Task details: Reproduce the data below exactly as written. Pictures do not belong in the copy.

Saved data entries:
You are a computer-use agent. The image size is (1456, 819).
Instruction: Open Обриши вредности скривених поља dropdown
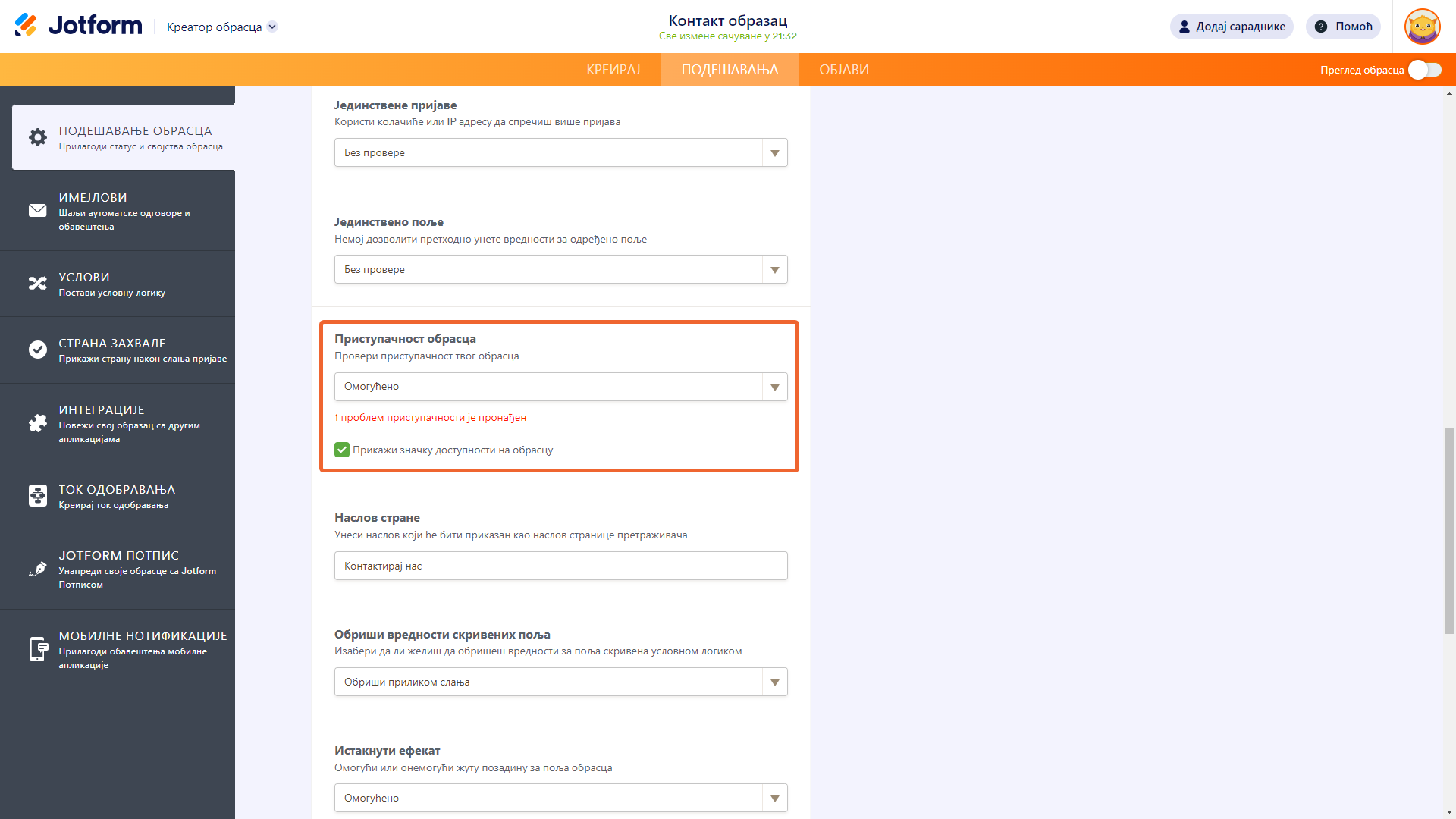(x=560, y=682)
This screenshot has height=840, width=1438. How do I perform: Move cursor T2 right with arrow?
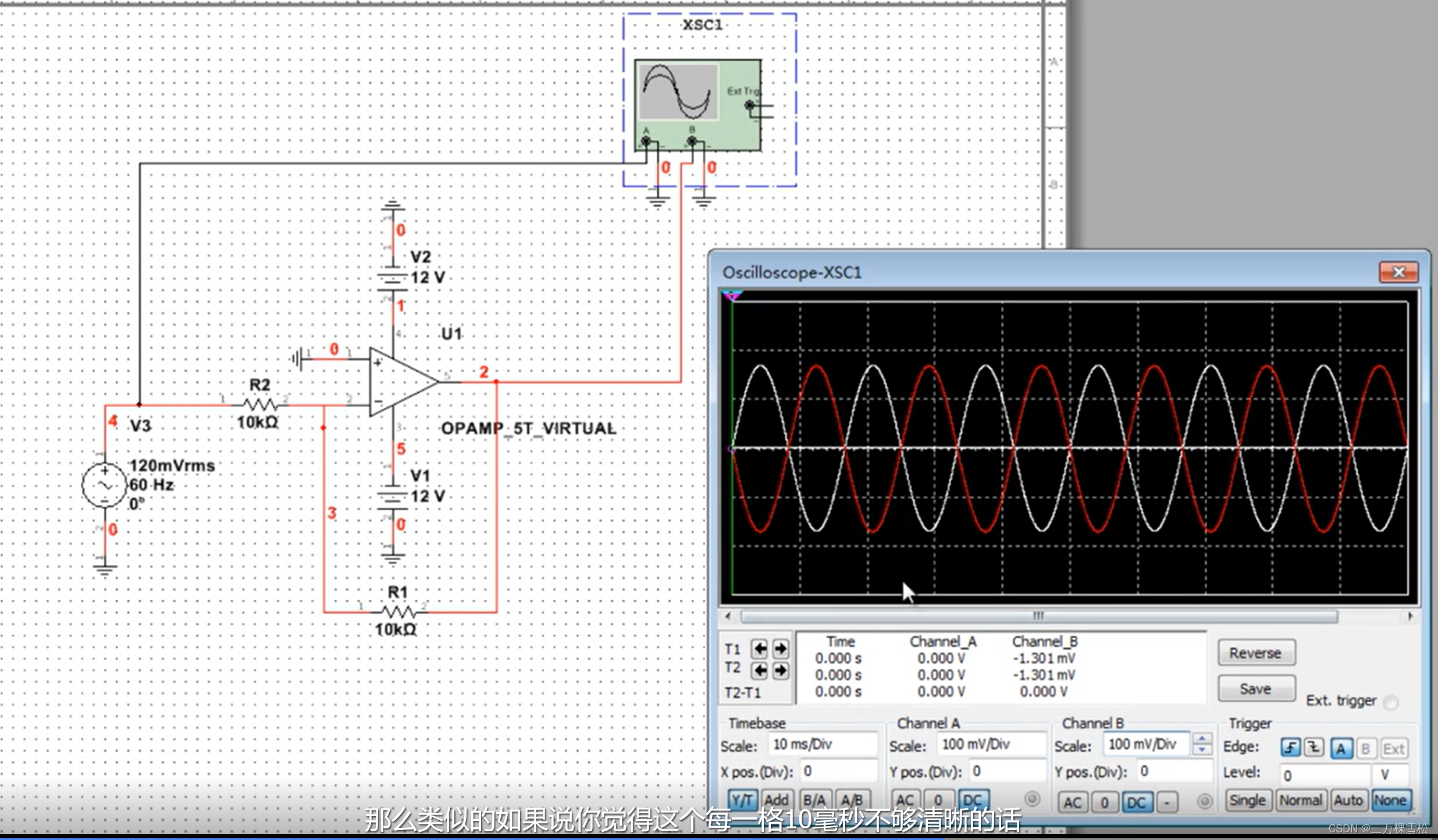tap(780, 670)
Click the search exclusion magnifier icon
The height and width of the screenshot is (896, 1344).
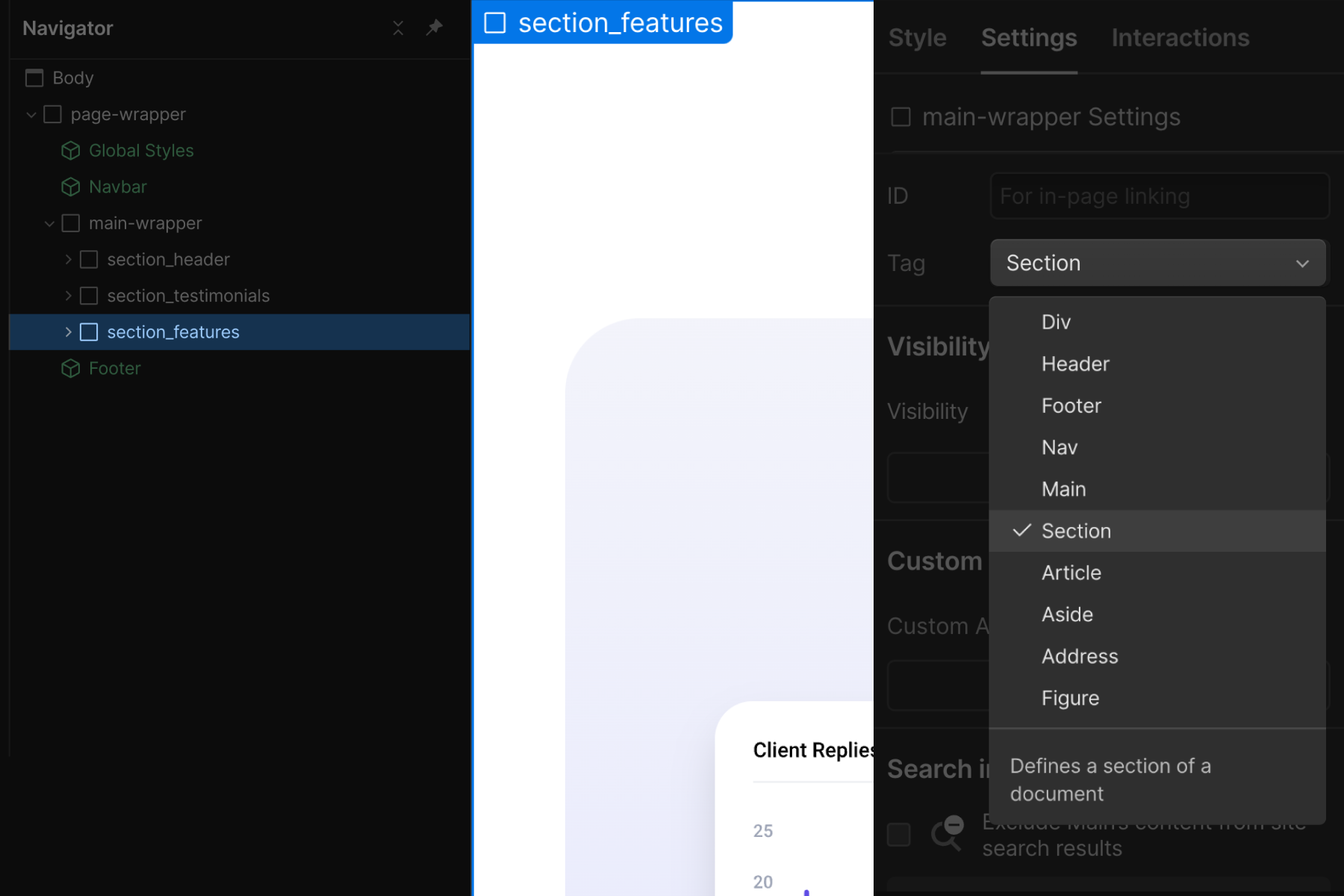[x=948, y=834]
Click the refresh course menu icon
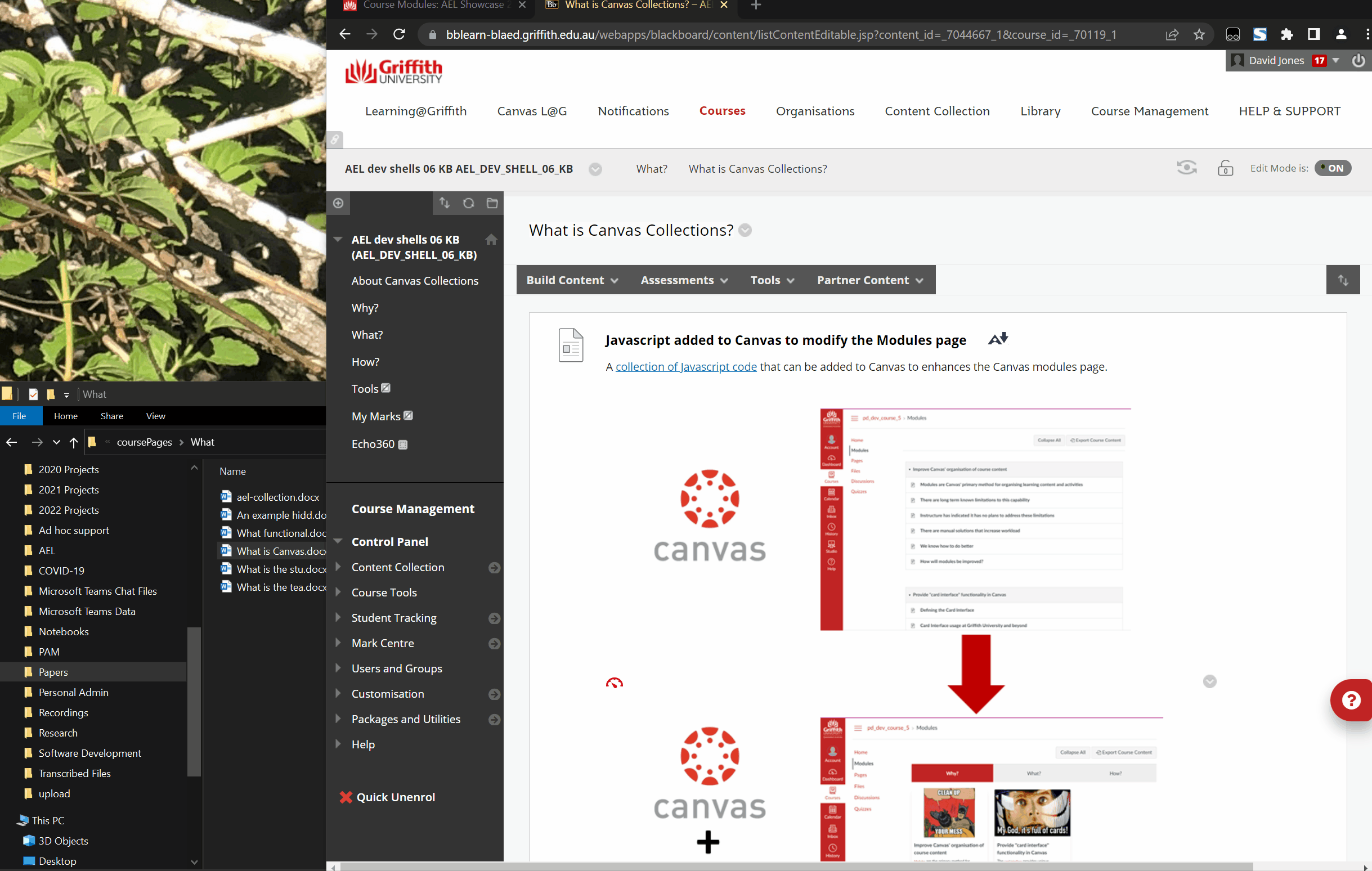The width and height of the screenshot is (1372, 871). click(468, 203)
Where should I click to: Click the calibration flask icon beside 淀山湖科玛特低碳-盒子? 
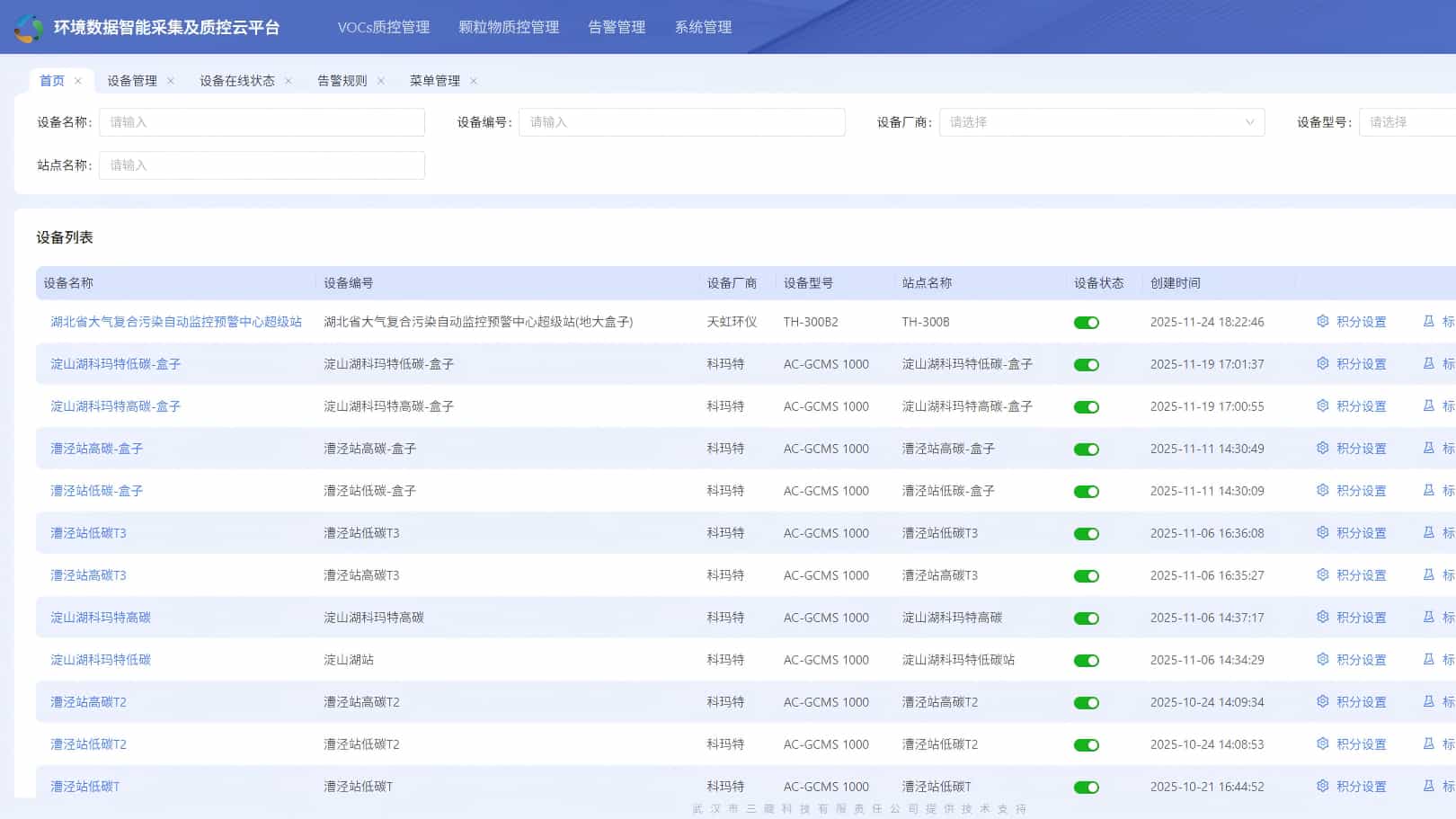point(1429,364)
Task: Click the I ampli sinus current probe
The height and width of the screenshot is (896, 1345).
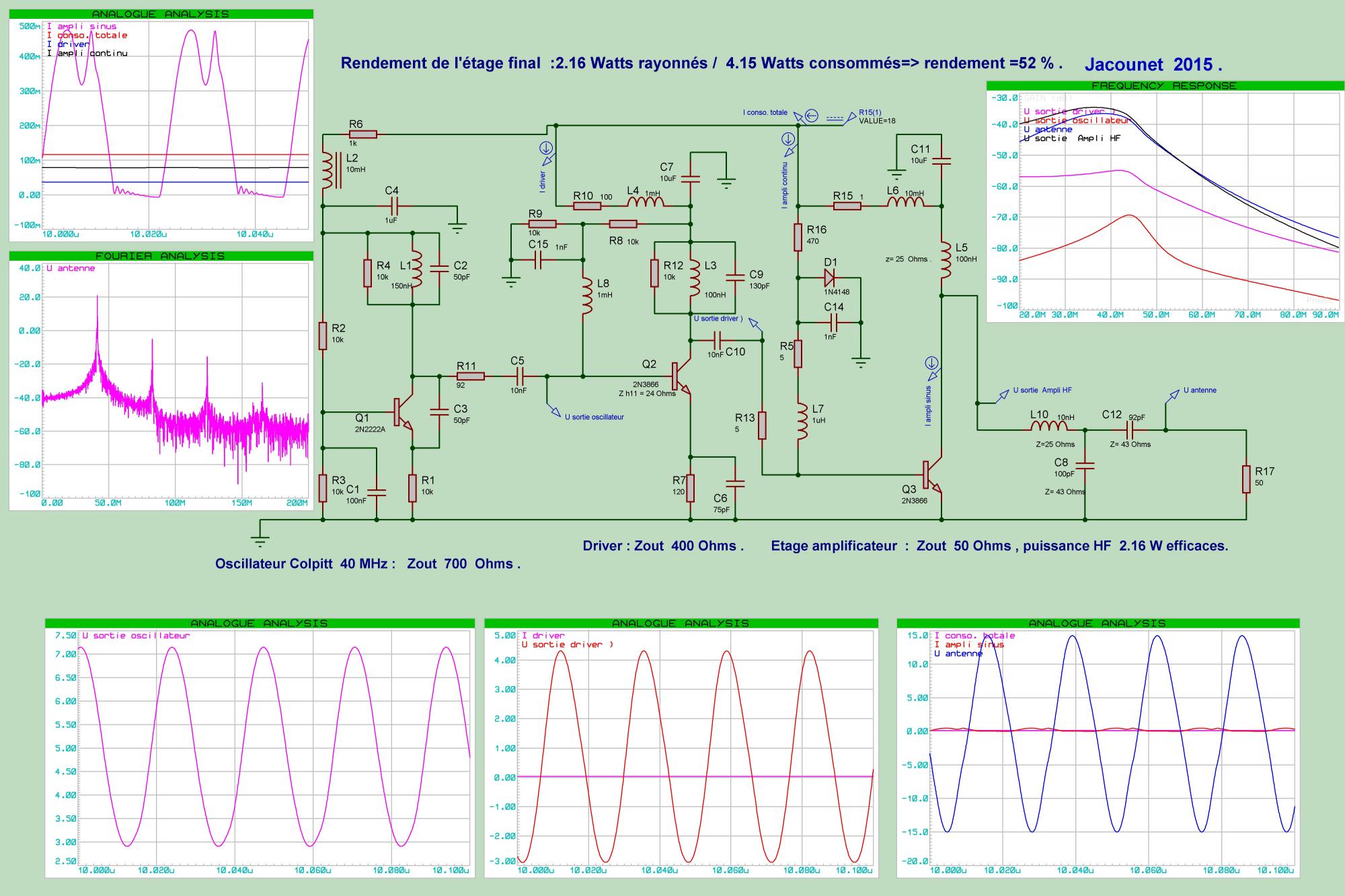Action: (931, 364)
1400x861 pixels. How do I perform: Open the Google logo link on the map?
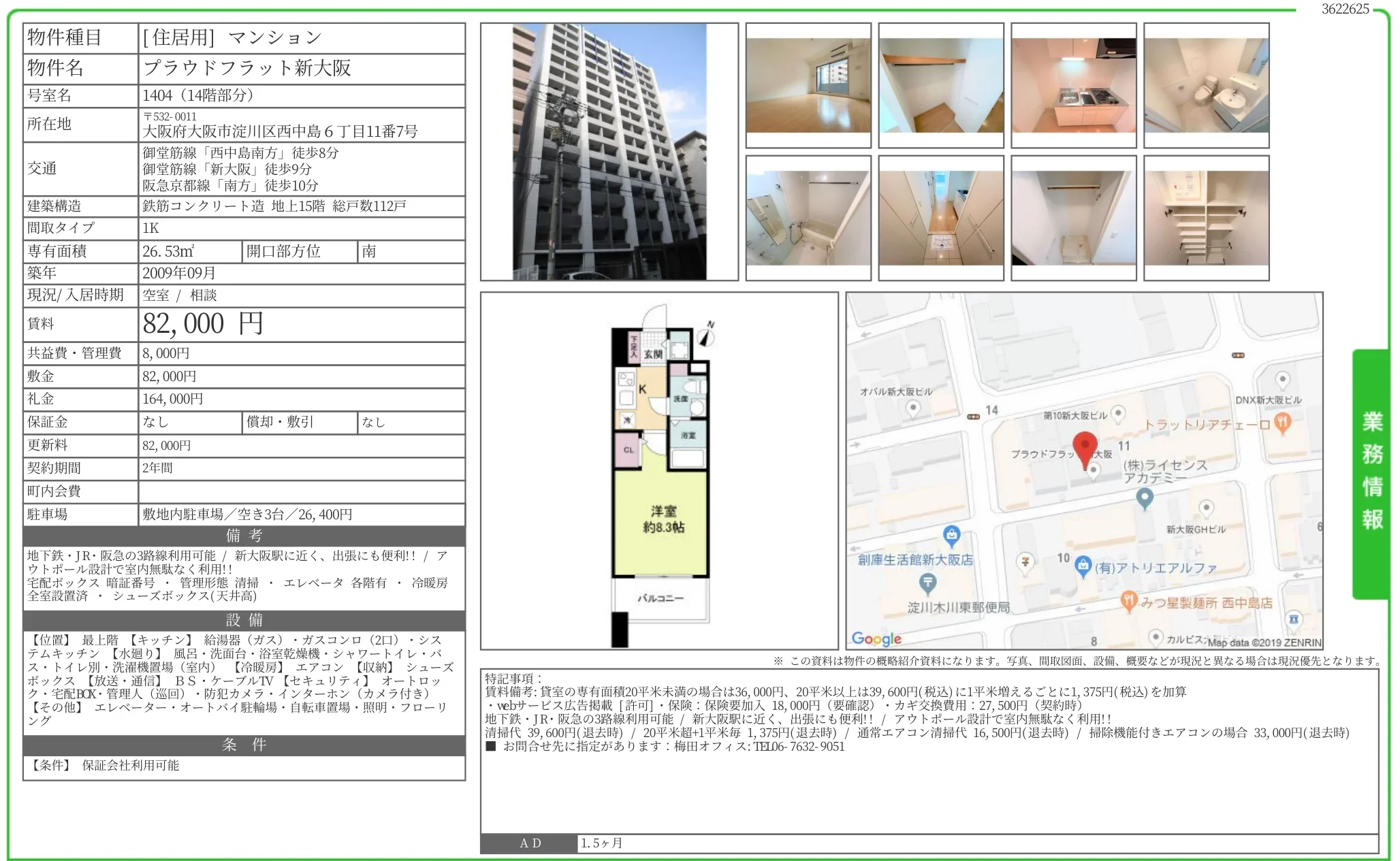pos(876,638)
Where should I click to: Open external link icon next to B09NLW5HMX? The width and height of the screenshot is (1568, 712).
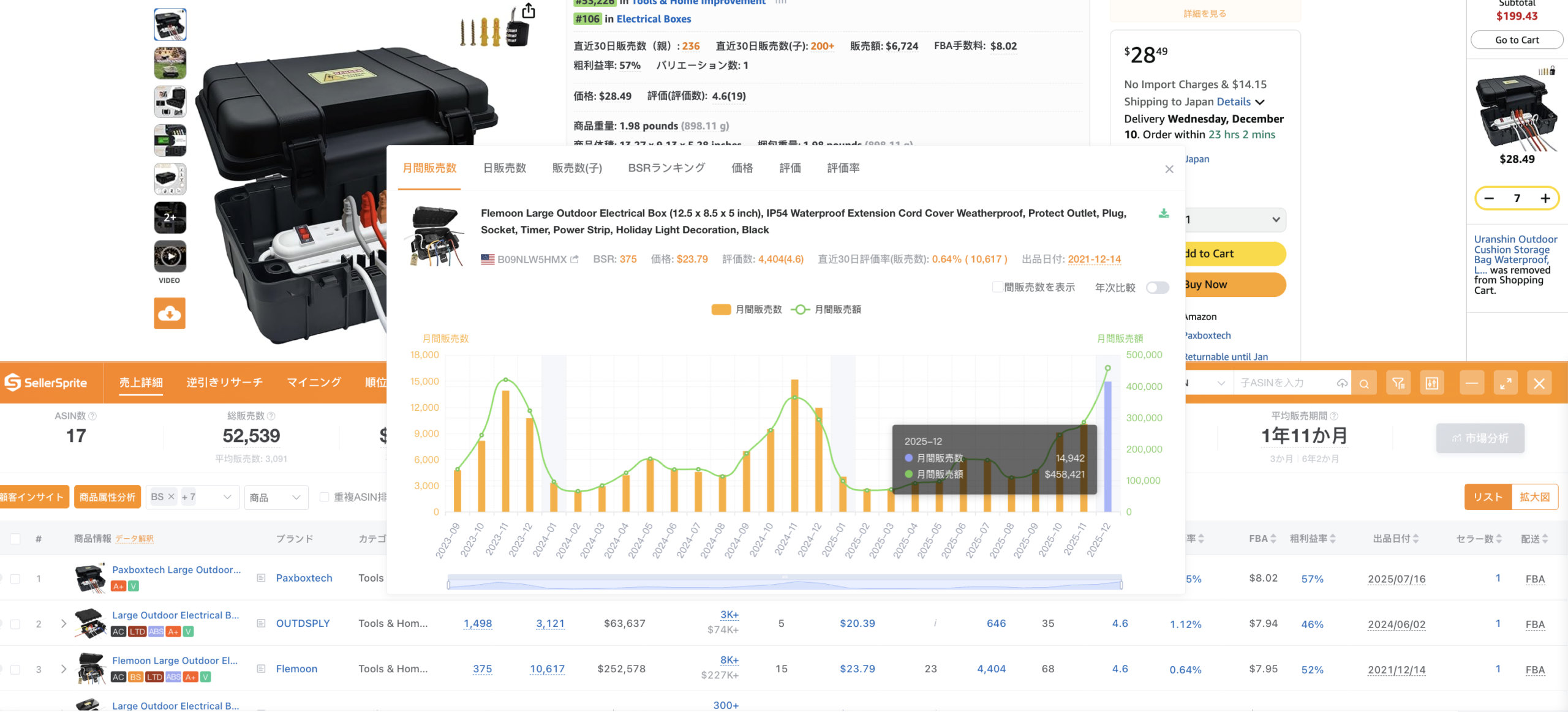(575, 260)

Exercise solution:
You are a computer-use agent. The image size is (1456, 819).
Instruction: Open Обриши вредности скривених поља dropdown
(x=560, y=682)
This screenshot has height=840, width=1438. How do I perform: Move cursor T2 right with arrow?
tap(780, 670)
Click the search exclusion magnifier icon
The height and width of the screenshot is (896, 1344).
[x=948, y=834]
Click the refresh course menu icon
The width and height of the screenshot is (1372, 871). click(468, 203)
Where should I click to: Click the calibration flask icon beside 淀山湖科玛特低碳-盒子? 
point(1429,364)
Task: Click the I ampli sinus current probe
The height and width of the screenshot is (896, 1345).
Action: (931, 364)
1400x861 pixels. How do I perform: Open the Google logo link on the map?
pos(876,638)
Where should I click to: Open external link icon next to B09NLW5HMX? The width and height of the screenshot is (1568, 712).
(575, 260)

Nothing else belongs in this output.